* [INPUT FOR THIS TASK]:

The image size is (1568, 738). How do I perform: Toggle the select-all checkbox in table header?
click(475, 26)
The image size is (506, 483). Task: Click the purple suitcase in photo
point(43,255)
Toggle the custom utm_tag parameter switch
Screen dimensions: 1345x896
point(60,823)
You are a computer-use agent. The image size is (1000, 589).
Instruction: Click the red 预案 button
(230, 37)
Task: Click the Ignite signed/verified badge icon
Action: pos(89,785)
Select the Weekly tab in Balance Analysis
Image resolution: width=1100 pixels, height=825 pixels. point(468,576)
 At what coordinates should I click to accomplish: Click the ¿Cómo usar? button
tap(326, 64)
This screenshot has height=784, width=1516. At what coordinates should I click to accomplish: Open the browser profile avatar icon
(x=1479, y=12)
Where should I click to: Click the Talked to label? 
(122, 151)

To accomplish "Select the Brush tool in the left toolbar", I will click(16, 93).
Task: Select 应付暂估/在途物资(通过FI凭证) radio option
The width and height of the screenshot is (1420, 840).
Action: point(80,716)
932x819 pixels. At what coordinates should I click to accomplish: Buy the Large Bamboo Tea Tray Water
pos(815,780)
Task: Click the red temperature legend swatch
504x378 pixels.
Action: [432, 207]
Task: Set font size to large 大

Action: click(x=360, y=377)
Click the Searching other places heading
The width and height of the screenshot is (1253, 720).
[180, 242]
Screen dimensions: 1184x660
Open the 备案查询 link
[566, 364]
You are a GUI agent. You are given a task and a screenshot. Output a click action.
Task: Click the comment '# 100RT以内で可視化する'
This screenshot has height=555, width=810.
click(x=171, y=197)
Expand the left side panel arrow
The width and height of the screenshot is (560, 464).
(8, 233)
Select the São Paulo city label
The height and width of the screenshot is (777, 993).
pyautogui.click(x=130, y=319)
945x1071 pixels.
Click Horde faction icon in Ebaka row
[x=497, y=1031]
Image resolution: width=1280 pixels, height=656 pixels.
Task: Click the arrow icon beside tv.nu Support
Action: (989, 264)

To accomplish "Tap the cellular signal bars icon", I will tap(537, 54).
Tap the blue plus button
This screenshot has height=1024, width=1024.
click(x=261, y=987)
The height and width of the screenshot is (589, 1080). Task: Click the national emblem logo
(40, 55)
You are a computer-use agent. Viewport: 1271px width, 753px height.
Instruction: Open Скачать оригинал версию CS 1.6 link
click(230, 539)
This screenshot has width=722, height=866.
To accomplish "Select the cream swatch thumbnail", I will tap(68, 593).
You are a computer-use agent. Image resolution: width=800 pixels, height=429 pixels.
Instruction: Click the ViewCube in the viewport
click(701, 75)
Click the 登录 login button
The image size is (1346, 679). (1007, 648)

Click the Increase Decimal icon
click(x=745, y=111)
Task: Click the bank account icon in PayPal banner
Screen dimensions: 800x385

* [TASK STATEMENT]: Rewrite everything from "At what coordinates should I click to accomplish: Click" down to "click(701, 75)", changing "heading" to "title" and leaving all else unchanged.

* [SOLUTION BELOW]:
 At what coordinates should I click to accomplish: Click the ¿Cómo usar? button
tap(326, 64)
This screenshot has height=784, width=1516. At what coordinates should I click to accomplish: Open the browser profile avatar icon
(x=1479, y=12)
Where should I click to: Click the Talked to label? 
(122, 151)

To accomplish "Select the Brush tool in the left toolbar", I will click(16, 93).
Task: Select 应付暂估/在途物资(通过FI凭证) radio option
The width and height of the screenshot is (1420, 840).
Action: point(80,716)
932x819 pixels. At what coordinates should I click to accomplish: Buy the Large Bamboo Tea Tray Water
pos(815,780)
Task: Click the red temperature legend swatch
504x378 pixels.
Action: [432, 207]
Task: Set font size to large 大

Action: click(x=360, y=377)
Click the Searching other places title
The width and height of the screenshot is (1253, 720).
[180, 242]
Screen dimensions: 1184x660
Open the 备案查询 link
[566, 364]
You are a GUI agent. You are given a task and a screenshot. Output a click action.
Task: Click the comment '# 100RT以内で可視化する'
This screenshot has height=555, width=810.
click(x=171, y=197)
Expand the left side panel arrow
The width and height of the screenshot is (560, 464).
(8, 233)
Select the São Paulo city label
The height and width of the screenshot is (777, 993).
pyautogui.click(x=130, y=319)
945x1071 pixels.
Click Horde faction icon in Ebaka row
[x=497, y=1031]
Image resolution: width=1280 pixels, height=656 pixels.
Task: Click the arrow icon beside tv.nu Support
Action: (989, 264)

To accomplish "Tap the cellular signal bars icon", I will tap(537, 54).
Tap the blue plus button
This screenshot has height=1024, width=1024.
click(x=261, y=987)
The height and width of the screenshot is (589, 1080). Task: Click the national emblem logo
(40, 55)
You are a computer-use agent. Viewport: 1271px width, 753px height.
Instruction: Open Скачать оригинал версию CS 1.6 link
click(230, 539)
This screenshot has width=722, height=866.
To accomplish "Select the cream swatch thumbnail", I will tap(68, 593).
You are a computer-use agent. Image resolution: width=800 pixels, height=429 pixels.
Instruction: Click the ViewCube in the viewport
click(701, 75)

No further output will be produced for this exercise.